N-gram language models have been fairly successful at the task of distinguishing homophones, in the context of speech recognition. In machine translation (and other tasks, such as summarization, headline generation, etc.), this is not their job. Their job is to select fluent/grammatical sentences, typically ones which have undergone significant reordering. In a sense, they have to order words. A large part of the thesis of my academic sibling, Radu Soricut, had to do with exploring how well ngram language models can reorder sentences. Briefly, they don't do very well. This is something that our advisor, Daniel Marcu, likes to talk about when he gives invited talk; he shows a 15 word sentence and the preferred reorderings by a ngram LM and they're total hogwash, even though audience members can fairly quickly solve the exponential time problem of reordering the words to make a good sounding sentence. (As an aside, Radu found that if you add in a syntactic LM, things get better... if you don't want to read the whole thesis, just skip forward to section 8.4.2.)
Let's say we like ngram models. They're friendly for many reasons. What could we do to make them more word-order sensitive? I'm not claiming that none of these things have been tried; just that I'm not aware of them having been tried :).

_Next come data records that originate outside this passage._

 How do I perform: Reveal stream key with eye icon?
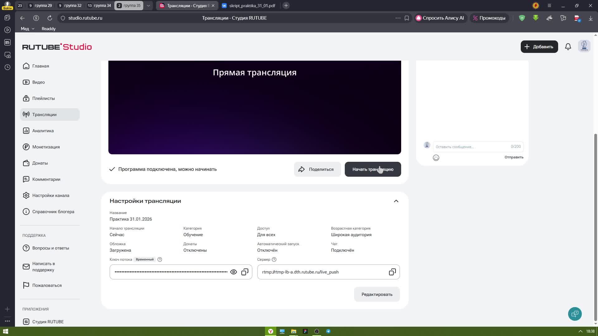point(233,272)
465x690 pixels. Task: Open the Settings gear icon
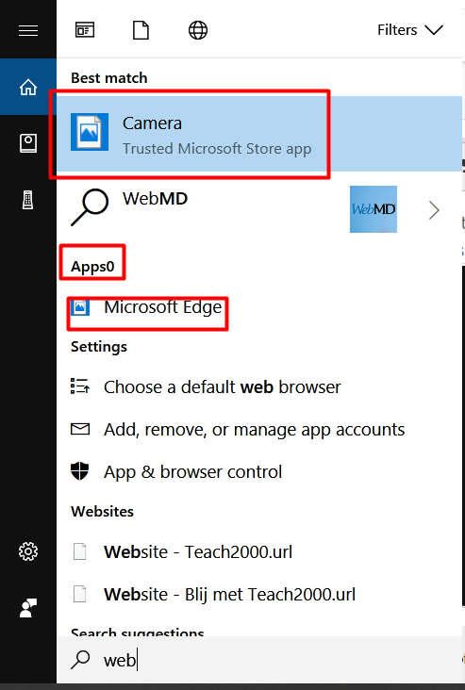point(28,551)
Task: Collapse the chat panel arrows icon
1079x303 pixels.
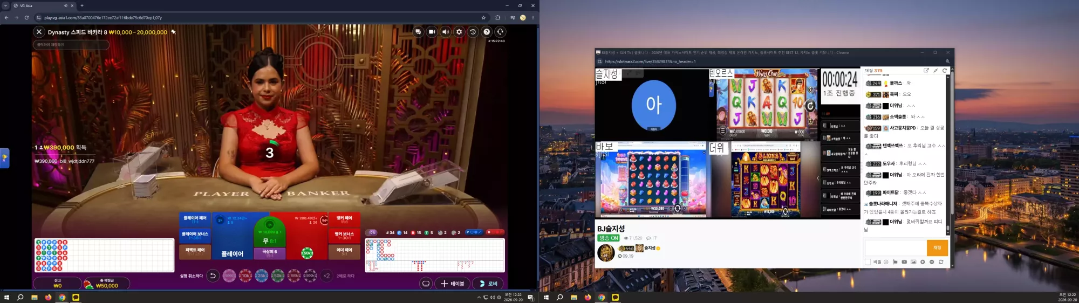Action: [935, 71]
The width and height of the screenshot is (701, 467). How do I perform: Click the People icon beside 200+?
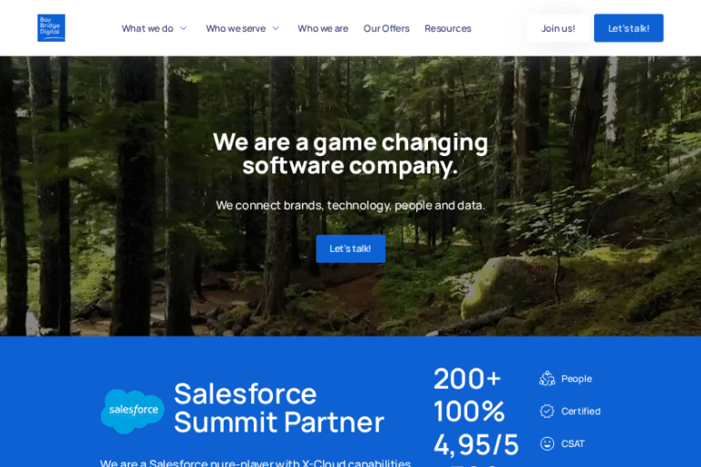click(547, 379)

- Discriminative training. There's lots of work on discriminative training of language models, but, from what I've seen, it usually has to do with trying to discriminate true sentences from fake sentences, where the fake sentences are generated by some process (eg., an existing MT or speech system, a trigram LM, etc.). The alternative is to directly train a language model to order words. Essentially think of it as a structured prediction problem and try to predict the 8th word based on (say) the two previous. The correct answer is the actual 8th word; the incorrect answer is any other word in the sentence. Words that don't appear in the sentence are "ignored." This is easy to implement and seems to do something reasonable (on a small set of test data).
- Add syntactic features to words, eg., via cluster-based language models. My thought here is to look at syntactic features of words (for instance, CCG-style lexicon information) and use these to create descriptors of the words; these can then be clustered (eg., use tree-kernel-style-features) to give a cluster LM. This is similar to how people have added CCG/supertag information to phrase-based MT, although they don't usually do the clustering step. The advantage to clustering is then you (a) get generalization to new words and (b) it fits in nicely with the cluster LM framework.